Exercise instructions –
Every line from the one with "The height and width of the screenshot is (467, 1024)." through the end of the entries below must be retyped exactly, and only those lines. The pictures are not part of the copy.

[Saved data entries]
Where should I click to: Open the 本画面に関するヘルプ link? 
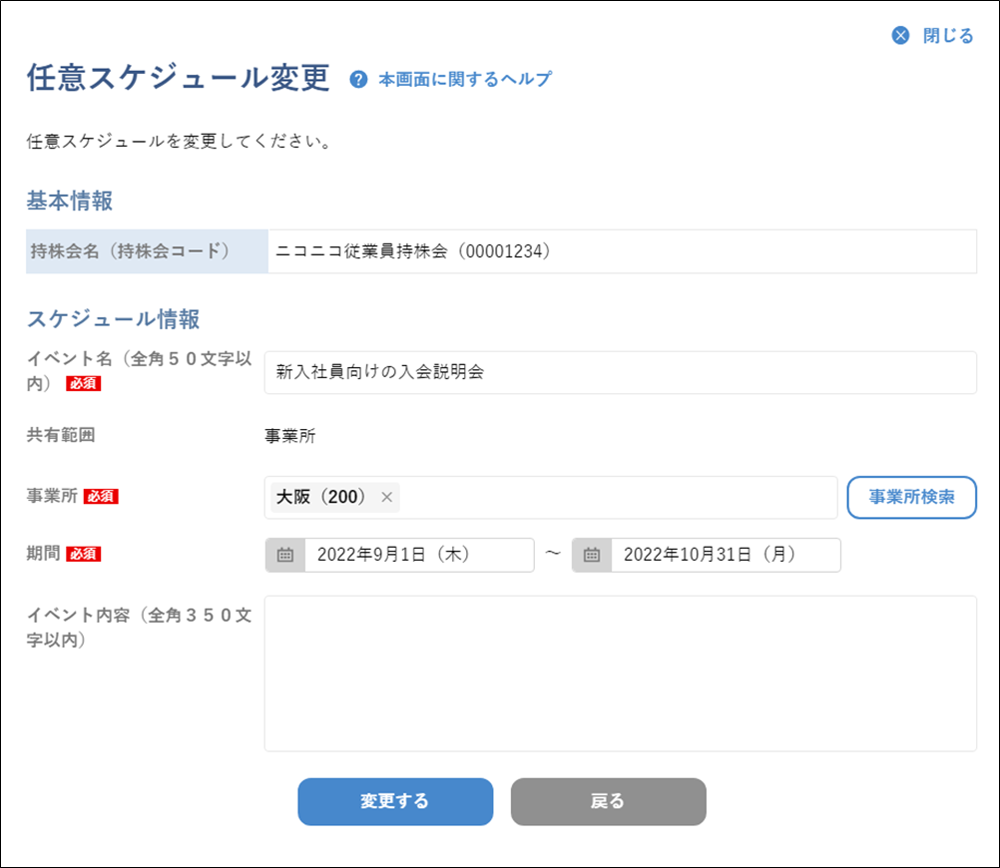coord(464,80)
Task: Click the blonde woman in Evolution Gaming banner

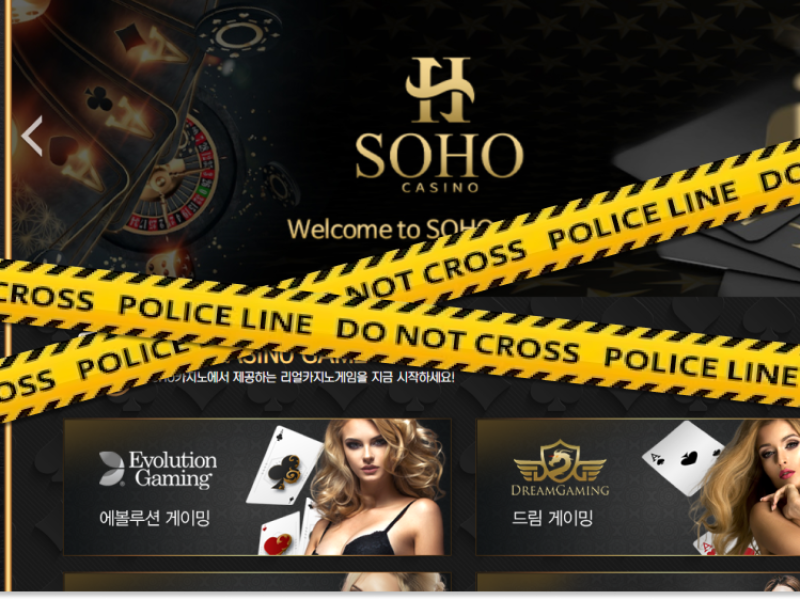Action: pos(378,487)
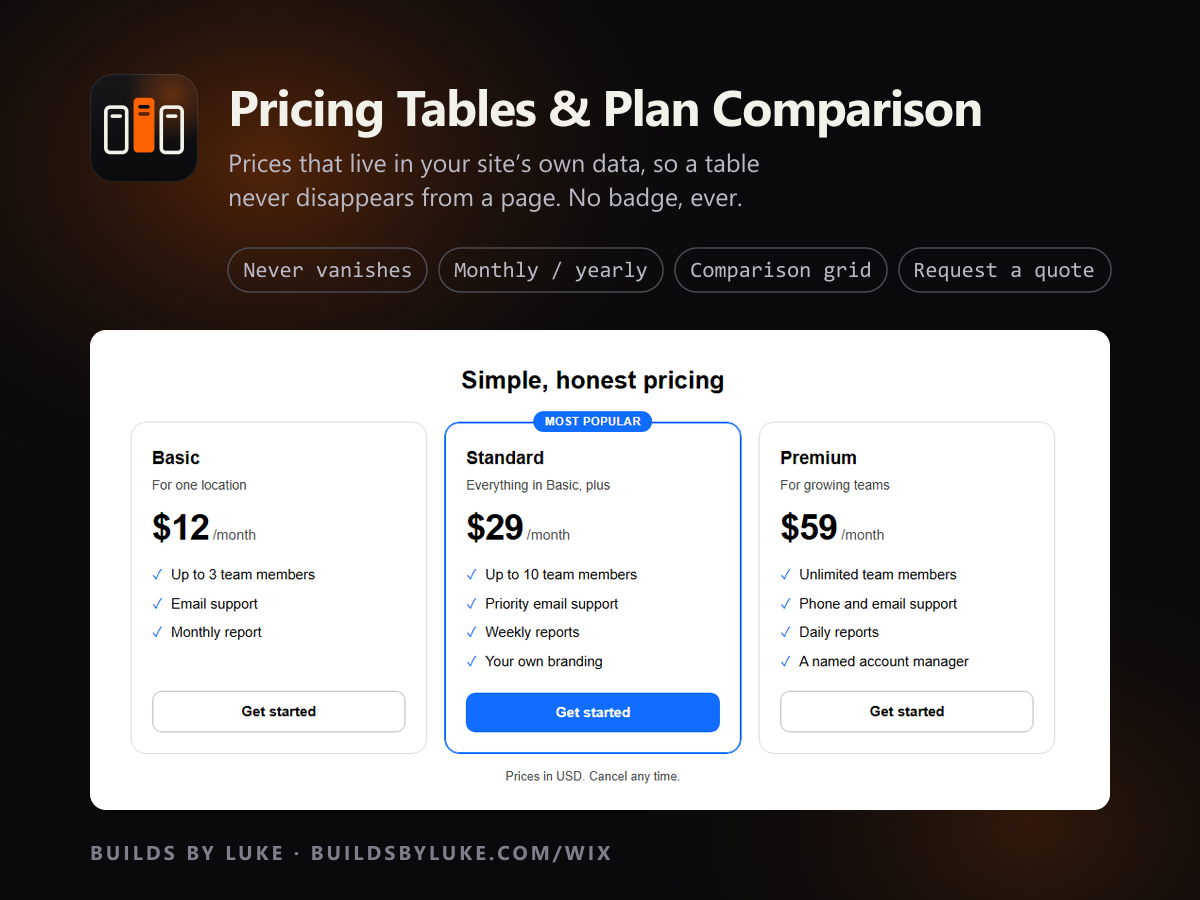Get started with the Basic plan
The height and width of the screenshot is (900, 1200).
(x=279, y=712)
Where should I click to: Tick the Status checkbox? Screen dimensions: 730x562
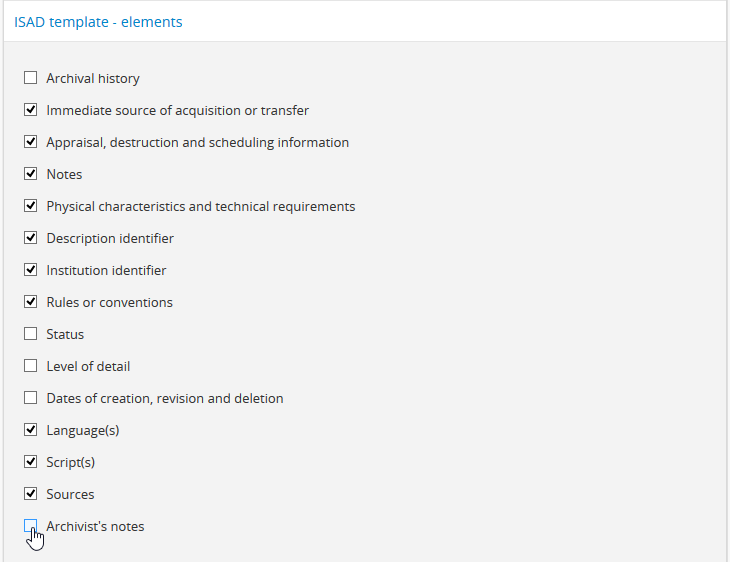click(x=31, y=334)
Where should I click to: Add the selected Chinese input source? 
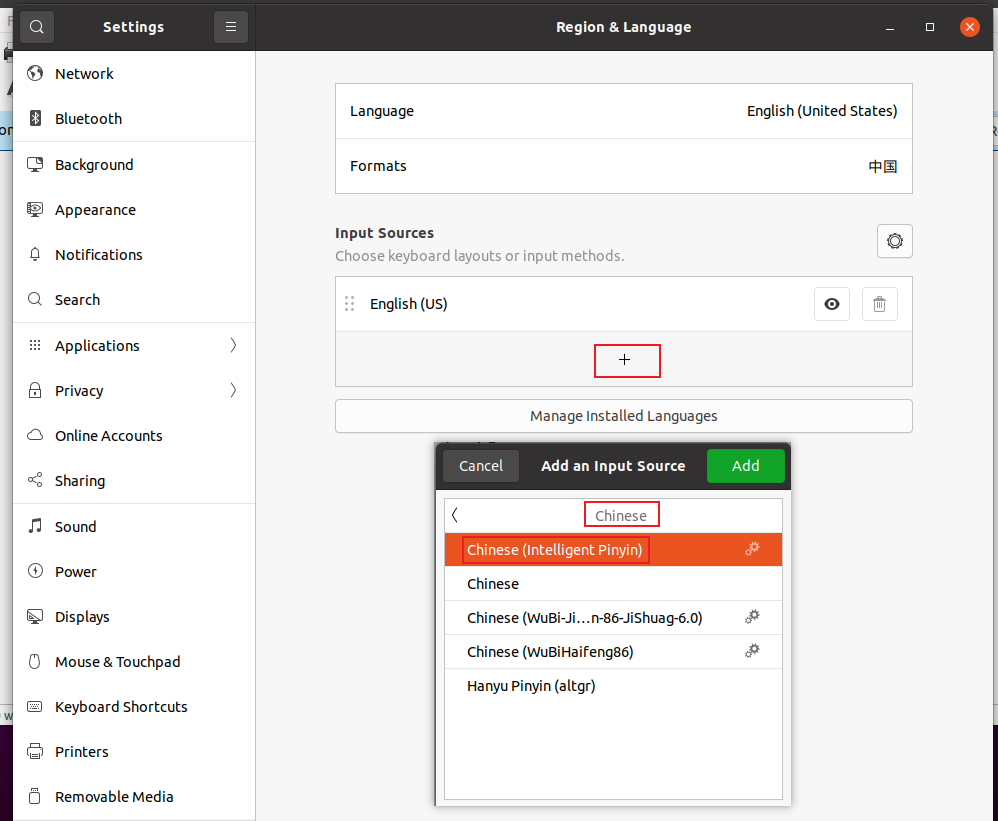(x=745, y=465)
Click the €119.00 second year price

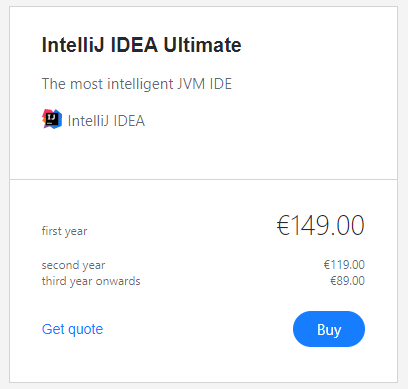[344, 265]
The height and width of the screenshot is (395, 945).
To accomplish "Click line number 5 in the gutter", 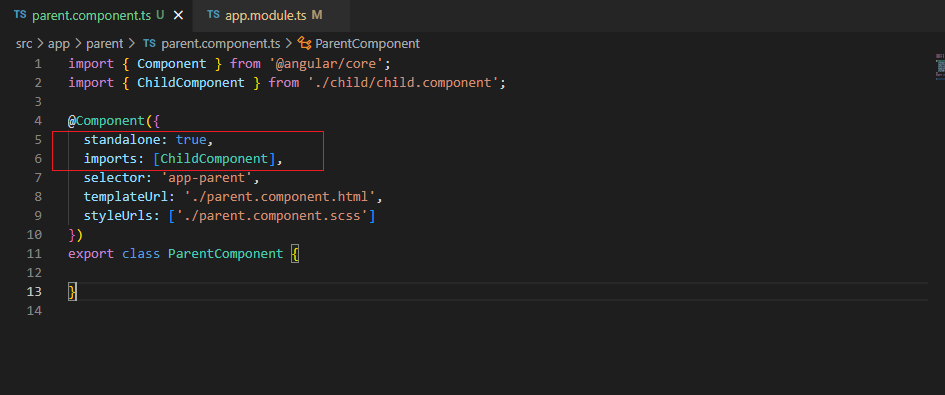I will coord(38,140).
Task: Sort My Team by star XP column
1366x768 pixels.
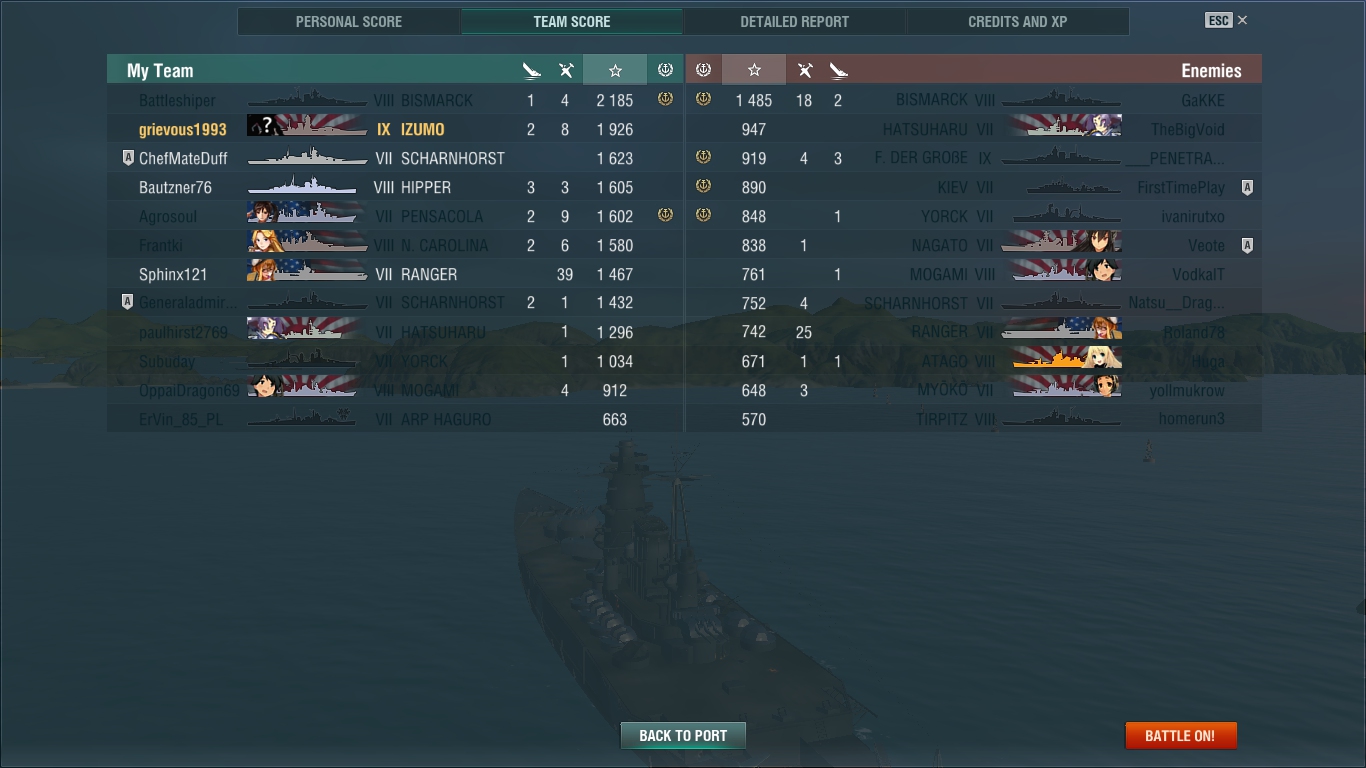Action: point(615,70)
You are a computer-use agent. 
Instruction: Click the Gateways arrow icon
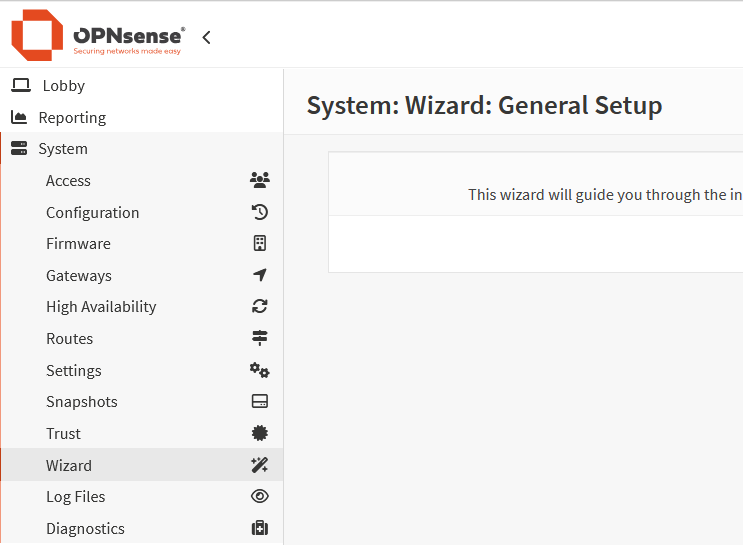click(x=259, y=276)
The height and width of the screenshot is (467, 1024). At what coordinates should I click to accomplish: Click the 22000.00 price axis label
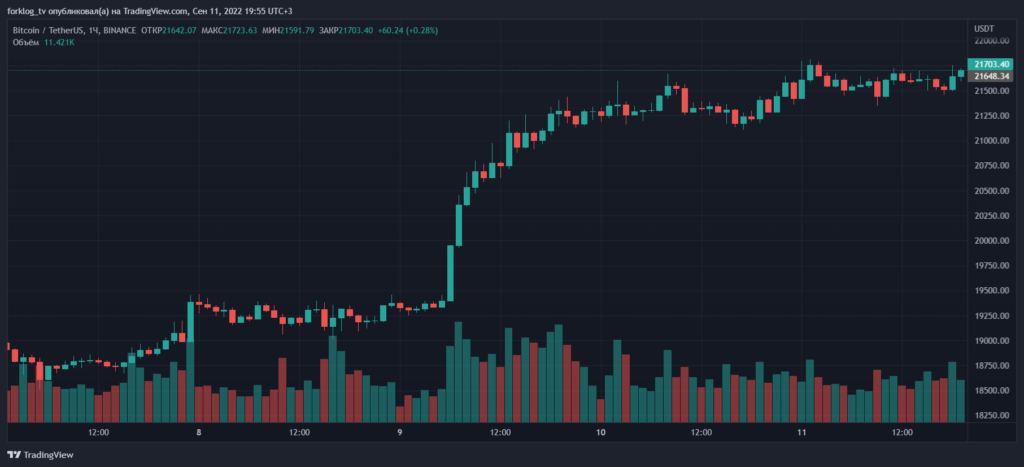991,41
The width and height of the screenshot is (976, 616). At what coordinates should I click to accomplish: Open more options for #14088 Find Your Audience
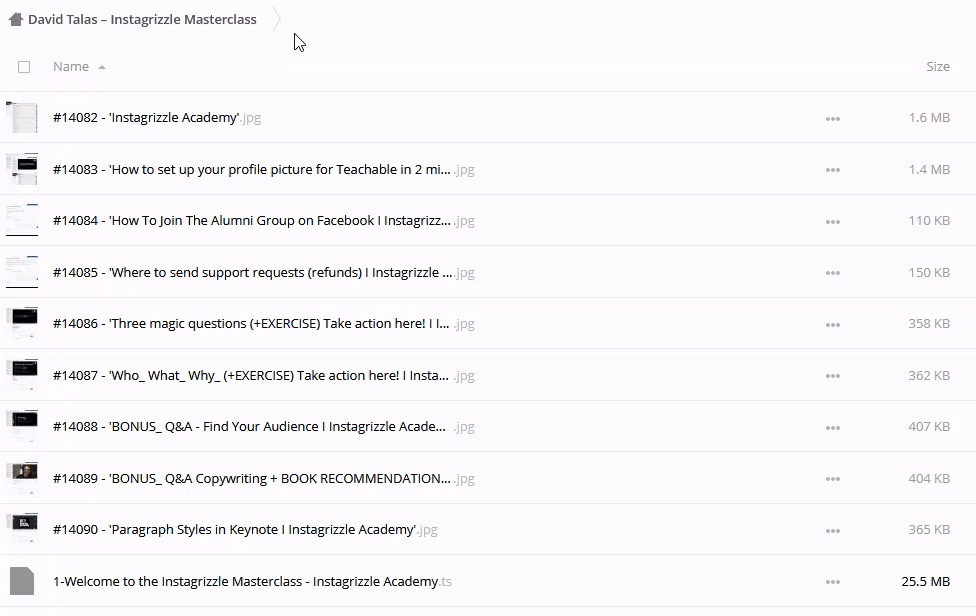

Task answer –
The height and width of the screenshot is (467, 1024). At what coordinates should I click to accomplish: Click the 22000.00 price axis label
991,41
The width and height of the screenshot is (976, 616). At what coordinates should I click to accomplish: Open more options for #14088 Find Your Audience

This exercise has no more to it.